[START OF Entries shown]

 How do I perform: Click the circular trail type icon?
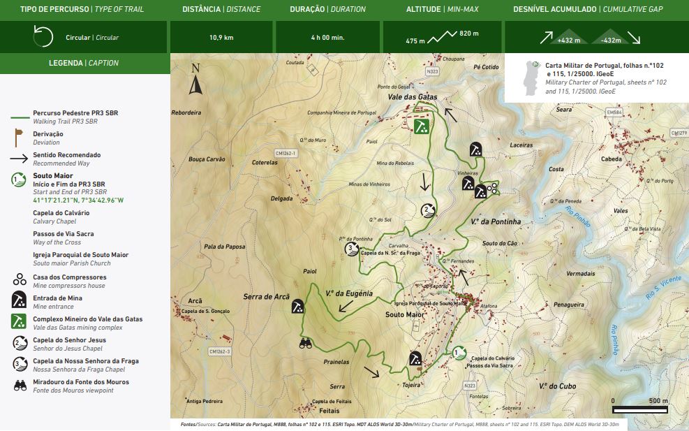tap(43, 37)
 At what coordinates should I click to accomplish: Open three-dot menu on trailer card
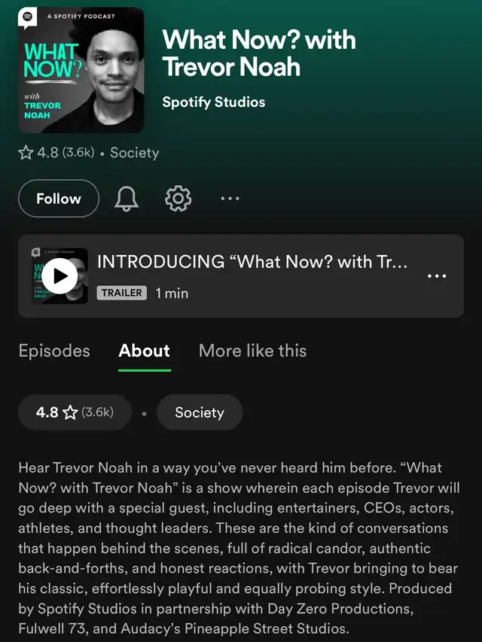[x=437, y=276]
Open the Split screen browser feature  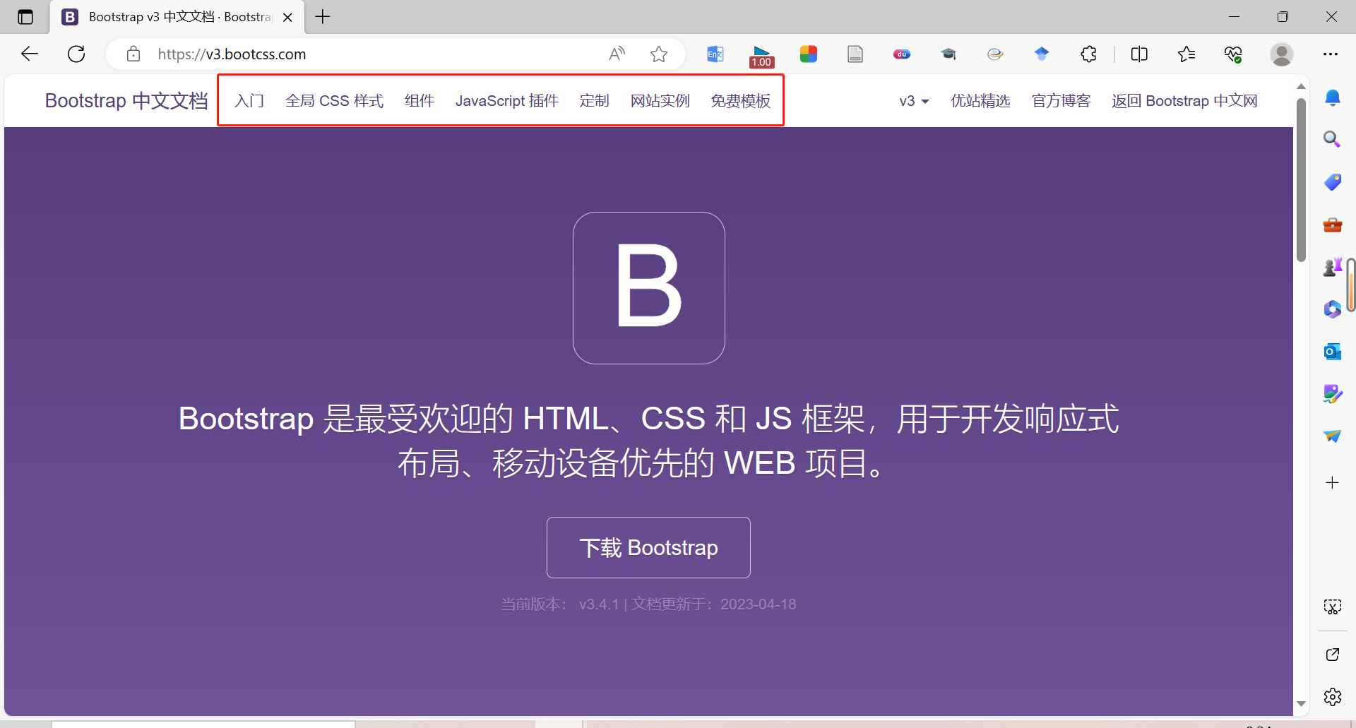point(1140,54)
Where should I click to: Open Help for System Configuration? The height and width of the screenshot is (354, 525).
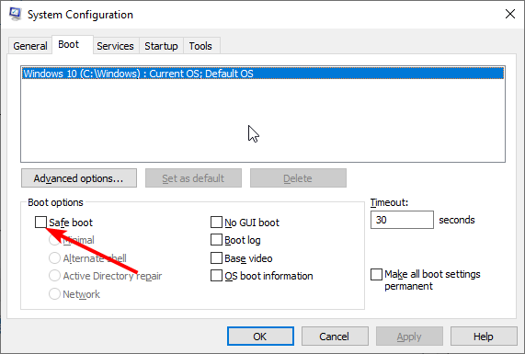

[END OF Entries shown]
[START OF Entries shown]

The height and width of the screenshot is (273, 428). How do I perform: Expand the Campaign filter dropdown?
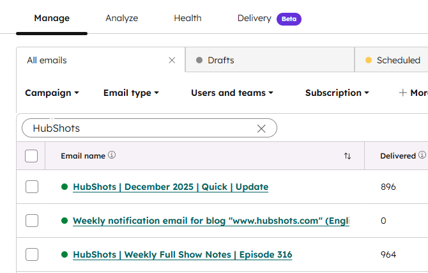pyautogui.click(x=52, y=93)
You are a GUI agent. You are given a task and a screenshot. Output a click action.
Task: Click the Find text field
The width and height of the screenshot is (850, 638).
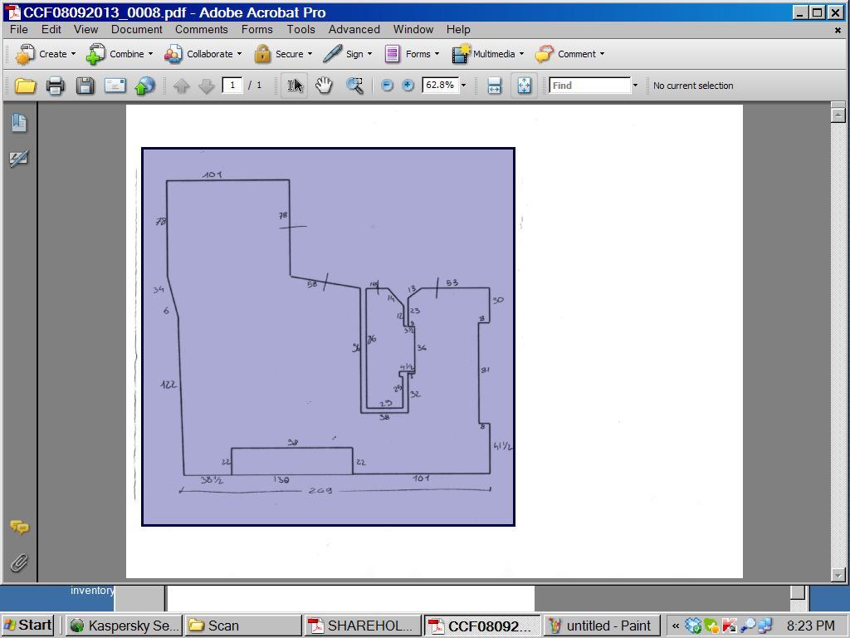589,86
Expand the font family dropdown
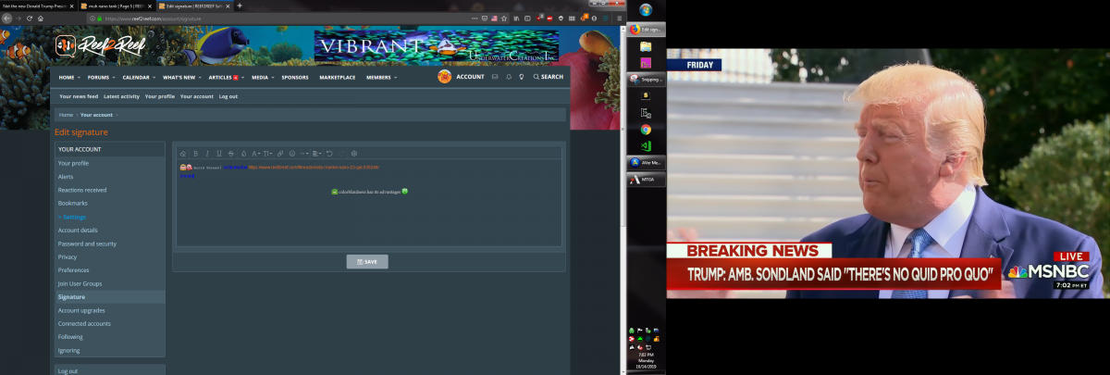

[END OF Entries shown]
[START OF Entries shown]

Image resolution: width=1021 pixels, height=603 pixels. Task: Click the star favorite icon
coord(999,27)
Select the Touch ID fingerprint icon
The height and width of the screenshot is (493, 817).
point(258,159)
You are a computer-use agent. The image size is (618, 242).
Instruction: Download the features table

[END OF Entries shown]

Problem statement:
Copy out the items word for word, starting with the line that contains "You are a computer-use" and going on through the line that contains "Instruction: Download the features table".

Task output:
You are a computer-use agent. The image size is (618, 242).
Instruction: Download the features table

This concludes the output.